_Tarea a realizar_
Según el texto sobre la universidad pública argentina, ¿cuánto aumentó la matrícula de estudiantes extranjeros en las últimas dos décadas?

Todos coinciden en que el lamentable desempeño de los estudiantes en la universidad se explica por la mala preparación que traen del secundario, pero nadie hace nada por remediar las deficiencias del ciclo medio en sus dos áreas críticas: matemáticas y castellano. El rector de la UBA asegura de que el CBC, una especie de curso de ingreso instalado en esa universidad, obra como nivelador y eleva el número de ingresantes al 55 o 60%. Tengo mis dudas. Si fuera así, ¿por qué no se llevan las técnicas pedagógicas del CBC al ciclo medio? La respuesta está en el porcentaje de egresados, que no varía demasiado respecto del promedio nacional. Barbieri asegura que llega al 40% de los aspirantes, y habrá que creerle porque no encontré estadísticas de la UBA posteriores al 2011, pero no aclara en qué se gradúan. Un recuento nacional puede darnos una pista: en 2016 se recibieron 5.197 psicólogos (que en términos de conocimiento es lo mismo que decir astrólogos) frente a 8.303 ingenieros en las 32 especialidades. Para mejorar sus números, la UBA y otras universidades públicas han inventado además un sinnúmero de “carreras nuevas”, como diseño o comunicación social, más propias de una escuela de artes y oficios que de una universidad, señuelos para jóvenes incautos o procedentes justamente de hogares de pobre ilustración donde nadie está en condiciones de hacerles ver la diferencia entre una disciplina académica, una superchería y un oficio.

A cien años de la Reforma de 1919, la universidad pública argentina es masiva en su ingreso, elitista en su egreso y desnaturalizada en su propósito, desconcertada en cuanto a su “misión”. El mito del trampolín social se mantiene porque le sirve a varios: en la UBA ocupa por ejemplo a la legión de docentes que dictan los cursos del CBC (25% del alumnado total de esa universidad), a quienes intervienen como tutores o facilitadores para los alumnos retrasados, a los encargados de dar clase al 75% que nunca se va a recibir; permite disimular el hecho de que la matrícula de estudiantes extranjeros que solventamos todos haya aumentado un 482% en las últimas dos décadas, para alimentar un negocio principalmente inmobiliario y ya descripto como “turismo educativo”; y proporciona una tribuna única, masiva, irrestricta y económica para la propaganda marxista, imposible de alcanzar de otro modo. Pero el mantenimiento del mito tiene su costo, que pagan como siempre los sectores sociales a los que se dice proteger. La falta de examen de ingreso a la universidad despoja de sentido, incentivos y rigor al ciclo secundario, al punto que ya ni padres ni docentes ni alumnos saben en definitiva para qué sirve. Los alumnos talentosos pero sin recursos no tienen dónde ni cómo demostrar su valía y acceder a una beca. El ciclo medio es el más alto nivel de educación al que la mayoría de la población argentina va a acceder jamás (por lo tanto el llamado a definir el perfil educativo de nuestra sociedad) y su notorio fracaso debería ser la máxima preocupación de las autoridades. Un secundario eficaz es además condición para que el acceso “nominal” a la educación superior se convierta en un acceso real. Cien años después de Córdoba, estamos necesitados de una reforma de la educación media.

_Material proporcionado_
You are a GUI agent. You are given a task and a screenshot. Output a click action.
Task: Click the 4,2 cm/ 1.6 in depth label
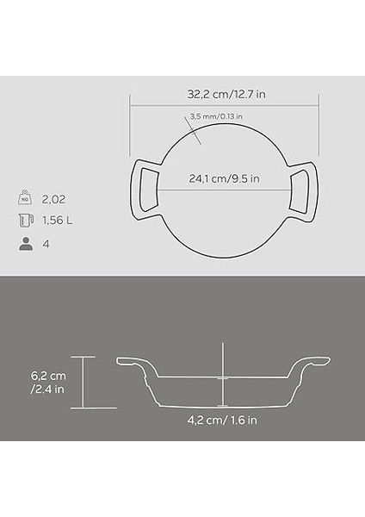tap(222, 420)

_Respuesta_
Aumentó un 482%.